A thin circular ring of the area $A$ is perpendicular to the uniform magnetic field of induction $B$. A small cut is made in the ring and a galvanometer is connected across the ends such that the total resistance of the circuit is $R$. When the ring is suddenly squeezed to zero areas, the charge flowing through the galvanometer is
(A) $\dfrac{{BR}}{A}$
(B) $\dfrac{{AB}}{R}$
(C) $ABR\;$
(D) $\dfrac{{{B^2}A}}{{{R^2}}}$

Answer 1

Hint: To solve this question we first need to understand some terms such as magnetic flux and emf.

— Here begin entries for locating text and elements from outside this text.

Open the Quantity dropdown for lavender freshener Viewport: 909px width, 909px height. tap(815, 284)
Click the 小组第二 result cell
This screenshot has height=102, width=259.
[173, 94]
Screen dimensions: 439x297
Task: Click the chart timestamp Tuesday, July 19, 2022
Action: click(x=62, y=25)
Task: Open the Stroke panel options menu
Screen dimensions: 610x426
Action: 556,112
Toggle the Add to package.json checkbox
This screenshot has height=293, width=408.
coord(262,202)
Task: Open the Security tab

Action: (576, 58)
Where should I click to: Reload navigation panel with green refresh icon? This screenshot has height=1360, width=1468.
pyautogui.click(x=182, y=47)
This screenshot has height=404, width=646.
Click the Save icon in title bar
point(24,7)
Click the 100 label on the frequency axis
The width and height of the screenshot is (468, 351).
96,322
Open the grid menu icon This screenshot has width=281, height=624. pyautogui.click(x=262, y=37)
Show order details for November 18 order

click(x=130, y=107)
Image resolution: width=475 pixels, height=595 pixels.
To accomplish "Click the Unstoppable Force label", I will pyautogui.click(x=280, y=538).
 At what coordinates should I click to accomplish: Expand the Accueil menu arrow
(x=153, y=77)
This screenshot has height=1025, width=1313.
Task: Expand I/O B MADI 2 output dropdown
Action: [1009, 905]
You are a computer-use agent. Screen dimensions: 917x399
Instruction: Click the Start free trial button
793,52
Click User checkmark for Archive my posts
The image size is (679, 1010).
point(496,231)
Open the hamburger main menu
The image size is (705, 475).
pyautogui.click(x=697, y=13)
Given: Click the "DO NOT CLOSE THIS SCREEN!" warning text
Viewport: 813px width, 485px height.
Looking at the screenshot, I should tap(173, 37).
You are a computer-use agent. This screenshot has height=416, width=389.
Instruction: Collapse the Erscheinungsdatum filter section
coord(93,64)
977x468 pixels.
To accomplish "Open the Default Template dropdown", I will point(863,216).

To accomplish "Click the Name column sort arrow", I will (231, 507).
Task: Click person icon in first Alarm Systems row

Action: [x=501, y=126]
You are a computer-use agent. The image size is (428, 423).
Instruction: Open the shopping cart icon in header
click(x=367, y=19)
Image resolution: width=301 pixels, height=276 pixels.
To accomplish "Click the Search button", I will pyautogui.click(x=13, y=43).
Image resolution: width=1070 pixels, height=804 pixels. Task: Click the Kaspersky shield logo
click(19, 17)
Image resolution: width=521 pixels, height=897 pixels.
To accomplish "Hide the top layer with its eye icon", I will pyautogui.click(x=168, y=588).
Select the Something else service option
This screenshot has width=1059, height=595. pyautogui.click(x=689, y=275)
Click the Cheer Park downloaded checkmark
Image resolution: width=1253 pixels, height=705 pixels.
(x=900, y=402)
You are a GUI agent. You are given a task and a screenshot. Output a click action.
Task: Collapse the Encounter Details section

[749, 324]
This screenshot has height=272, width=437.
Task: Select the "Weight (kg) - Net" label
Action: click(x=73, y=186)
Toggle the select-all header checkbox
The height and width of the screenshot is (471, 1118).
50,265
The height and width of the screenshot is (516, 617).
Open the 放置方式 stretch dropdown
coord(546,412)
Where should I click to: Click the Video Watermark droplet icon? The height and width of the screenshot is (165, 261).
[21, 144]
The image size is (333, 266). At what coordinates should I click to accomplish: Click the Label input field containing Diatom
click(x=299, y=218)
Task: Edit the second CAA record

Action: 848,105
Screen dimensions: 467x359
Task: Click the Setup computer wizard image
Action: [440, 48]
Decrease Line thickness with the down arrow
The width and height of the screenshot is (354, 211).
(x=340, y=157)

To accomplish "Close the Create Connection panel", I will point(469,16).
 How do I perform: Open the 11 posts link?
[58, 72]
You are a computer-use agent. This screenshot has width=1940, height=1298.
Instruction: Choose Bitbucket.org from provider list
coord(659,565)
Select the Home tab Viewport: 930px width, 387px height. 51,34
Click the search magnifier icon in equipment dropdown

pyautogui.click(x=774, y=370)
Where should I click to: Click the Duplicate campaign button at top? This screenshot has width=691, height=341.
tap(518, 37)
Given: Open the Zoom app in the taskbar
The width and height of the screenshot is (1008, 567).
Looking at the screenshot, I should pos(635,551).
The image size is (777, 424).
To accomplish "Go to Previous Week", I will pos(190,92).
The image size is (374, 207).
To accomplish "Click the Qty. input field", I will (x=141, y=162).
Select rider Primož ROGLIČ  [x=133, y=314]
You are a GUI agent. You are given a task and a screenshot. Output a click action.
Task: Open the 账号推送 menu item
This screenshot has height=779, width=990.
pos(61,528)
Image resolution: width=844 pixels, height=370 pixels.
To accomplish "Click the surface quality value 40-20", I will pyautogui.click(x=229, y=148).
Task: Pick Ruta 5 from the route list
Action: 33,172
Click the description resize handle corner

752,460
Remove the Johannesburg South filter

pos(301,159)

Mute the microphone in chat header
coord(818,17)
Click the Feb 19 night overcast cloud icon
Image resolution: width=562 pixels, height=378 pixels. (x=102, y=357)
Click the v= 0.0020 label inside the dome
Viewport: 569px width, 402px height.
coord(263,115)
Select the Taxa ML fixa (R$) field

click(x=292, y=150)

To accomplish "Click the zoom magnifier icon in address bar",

Magnetic flux is defined as the number of magnetic field lines that pass through a given closed surface. Emf is defined as electrical action which is produced by non-electrical sources.
Formula used:
The magnetic flux
$\phi = BA$
where $B$ is magnetic field induction and $A$is area.
The induced emf can be given a
$E = \dfrac{{\Delta \phi }}{{\Delta t}}$

Complete step-by-step solution:
The magnetic flux is defined as the number of the magnetic field lines that pass through a given closed surface, hence
$\phi = BA$
where $B$ is the magnetic field and $A$is area.
Hence the change in magnetic flux is given $\Delta \phi $.
$\Delta \phi = \Delta \left( {BA} \right)$
$ \Rightarrow \Delta \phi = B\Delta A = BA$ ………. $(1)$
Now the induced emf can be given a
$E = \dfrac{{\Delta \phi }}{{\Delta t}}$
Substituting the value from the equation $(1)$ we get that
$E = \dfrac{{BA}}{{\Delta t}}$
Now we know that the electric current is given as the ratio of potential difference to resistance according to ohm’s law but here instead of potential difference, we are substituting emf, hence
$i = \dfrac{E}{R}$
$ \Rightarrow i = \dfrac{{BA}}{{R\Delta t}}$ ………….$(2)$
Now we also know that the electric current is the rate of change of charges, hence equation $(2)$ can be rewritten as
$i = \dfrac{Q}{{\Delta t}} = \dfrac{{BA}}{{R\Delta t}}$
$\therefore Q = \dfrac{{BA}}{R}$
Hence the charge flowing through the galvanometer when the ring is squeezed so that the area is reduced zero is given as $Q = \dfrac{{BA}}{R}$.

Therefore option (B) is the correct answer.

Note: Here we had used the concept of magnetic flux which can also be defined as a measurement of the total magnetic field that passes through an area given. Hence magnetic flux is very useful as it describes the effects of the magnetic force on any object that occupies the area.